I'm trying to login to a website (http://www.meo.pt/ver/Pages/login.aspx) from within my application so that I can access the program listing, etc, I searched in the page source code for the html for of the username textbox and password textbox input.
<input name="ctl00$SPWebPartManager1$g_cb264700_1517_426f_926d_3ca40934a6fd$ctl00$EditModePanel1$txtUserName"
type="text"
id="ctl00_SPWebPartManager1_g_cb264700_1517_426f_926d_3ca40934a6fd_ctl00_EditModePanel1_txtUserName"
class="forms_login" />
I used the value in name
and set the content of that key with the username and the same form the password. Then made a POST request to http://www.meo.pt/ver/Pages/login.aspx
from which I got a response containing the HTML source of the same page, so login wasn't successful. I don't think the server even considered it a login try.

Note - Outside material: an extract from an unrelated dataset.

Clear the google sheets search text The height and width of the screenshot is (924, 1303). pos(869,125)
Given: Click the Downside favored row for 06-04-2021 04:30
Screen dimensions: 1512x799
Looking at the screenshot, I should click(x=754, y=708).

My question is how should I set the POST request values to make this work? I'm using ASIHTTPRequest for iPhone.
My guess is that it's cookie-related: the page sends a cookie when it appears and requires that cookie along with the username and password. Odds are good that every POST and GET returns a cookie along with the page content, a cookie you'll need to send back.

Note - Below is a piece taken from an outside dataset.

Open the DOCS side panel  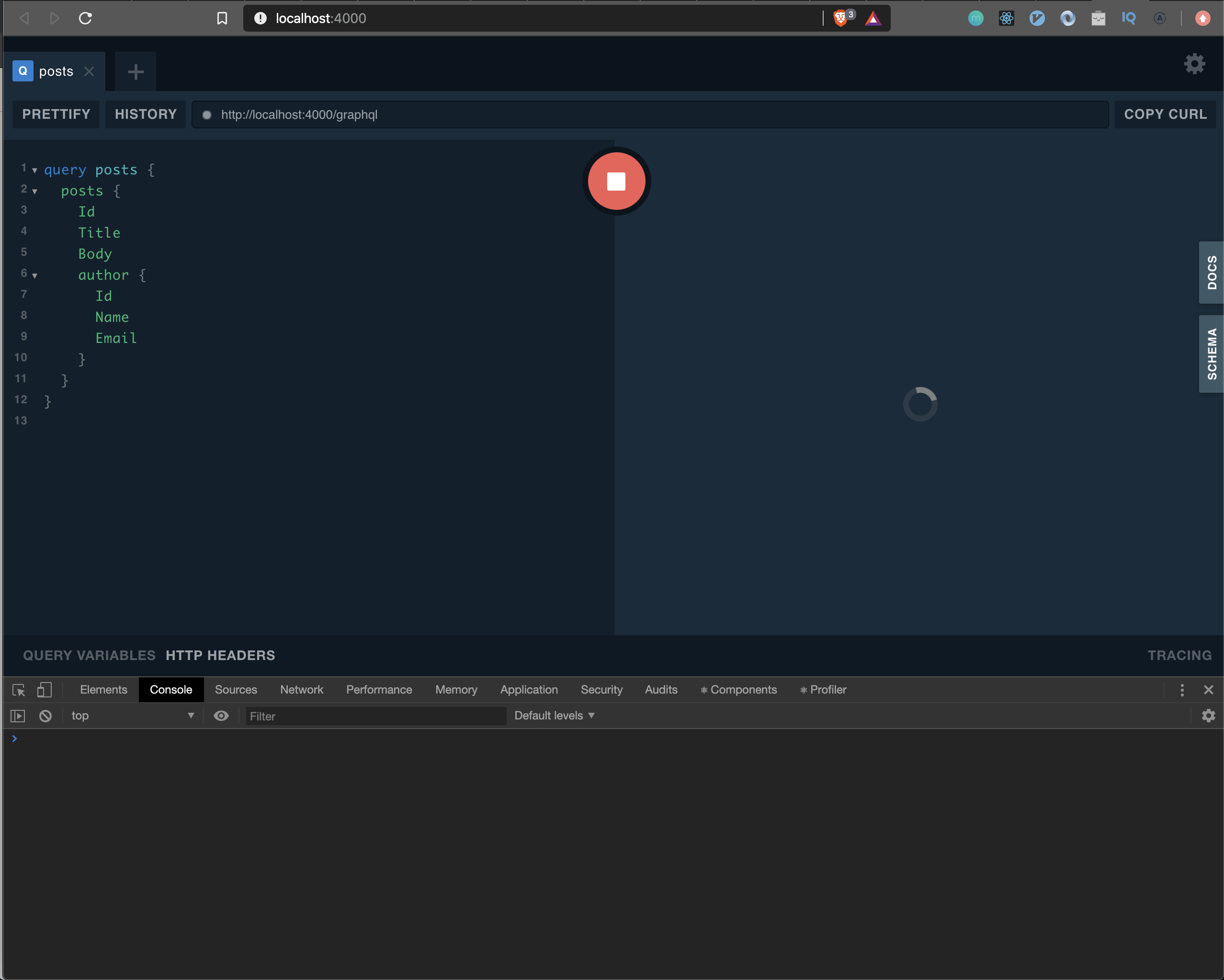tap(1211, 273)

If you use ASIHTTPRequest to perform the requests and use the same instance of the object to make subsequent requests, it will take care of sending those revised cookies each time. I love this library and recommend it.
http://allseeing-i.com/ASIHTTPRequest/
If instead you're using an NSURLConnection and prefer to manage the cookies yourself, the NSHTTPCookie object will help.